Short-term employee benefits
The undiscounted amount of short-term employee benefits expected to be paid in exchange for the services rendered by employees are recognised during the year/period under review when the employees render the service. These benefits include performance incentive and compensated absences which are expected to occur within twelve months after the end of the period in which the employee renders the related service. The cost of such compensated absences is accounted as under:
1. in case of accumulated compensated absences, when employees render the services that increase their entitlement of future compensated absences; and
2. in case of non-accumulating compensated absences, when the absences occur. Provision for Bonus & Ex-Gratia is made on accrual basis. Expenditure on leave travel concession to employees are recognized in the year/period under review of availment due to uncertainties of accruals. Leave encashment is provided on actual basis.
Defined contribution plan
The Company makes Provident Fund contributions to defined contribution plans for qualifying employees. Under the Schemes, the Company is required to contribute a specified percentage of the payroll costs to fund the benefits.
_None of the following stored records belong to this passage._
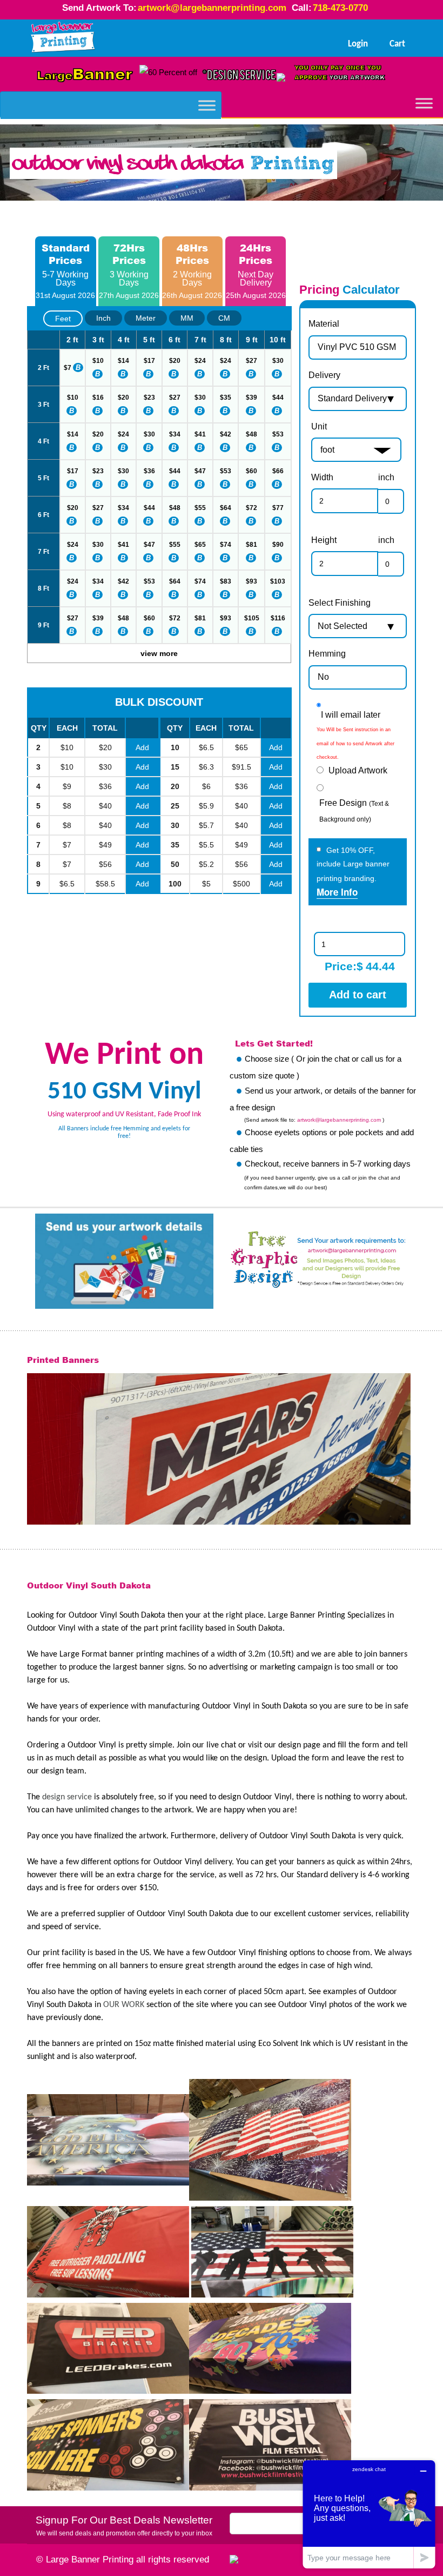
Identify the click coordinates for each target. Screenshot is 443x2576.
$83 (225, 581)
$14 (123, 361)
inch (386, 477)
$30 (278, 361)
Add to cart (357, 995)
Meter (146, 318)
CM (224, 318)
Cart (397, 44)
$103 (277, 581)
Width (322, 477)
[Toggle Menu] (207, 105)
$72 (251, 508)
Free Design (354, 810)
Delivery (324, 375)
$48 (251, 434)
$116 (278, 618)
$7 (67, 368)
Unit (319, 426)
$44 (278, 397)
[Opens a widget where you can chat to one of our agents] (369, 2514)
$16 (98, 397)
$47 (200, 471)
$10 (98, 361)
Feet (63, 318)
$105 (251, 618)
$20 (174, 361)
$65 (200, 544)
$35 (225, 397)
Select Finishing (339, 602)
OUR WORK (123, 2005)
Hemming (327, 653)
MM (186, 318)
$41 (200, 434)
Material (323, 323)
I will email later (350, 715)
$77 (278, 508)
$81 (251, 544)
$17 (149, 361)
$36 (149, 471)
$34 (174, 434)
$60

The contributions payable to these plans by the Company are at rates specified in the rules of the schemes.
Defined benefit plan
For defined benefit plan in the form of gratuity fund, the cost of providing benefits is determined using the Projected Unit Credit method, with actuarial valuations being carried out at each Balance Sheet date.
Remeasurement, comprising actuarial gains and losses, the return on plan assets (excluding amounts included in net interest on the net defined benefit liability or asset) and any change in the effect of asset ceiling (wherever applicable) is recognized in other comprehensive income and is reflected in retained earnings and the same is not eligible to be reclassified to profit or loss.
The company is contributing to the plan taken from LIC of India to mitigate its liability towards payment of Gratuity to the eligible employees. The liability for Gratuity payments has been set off with the fair value of plan assets (i.e. fund balance) and the net value has been recognized in the Balance Sheet accordingly.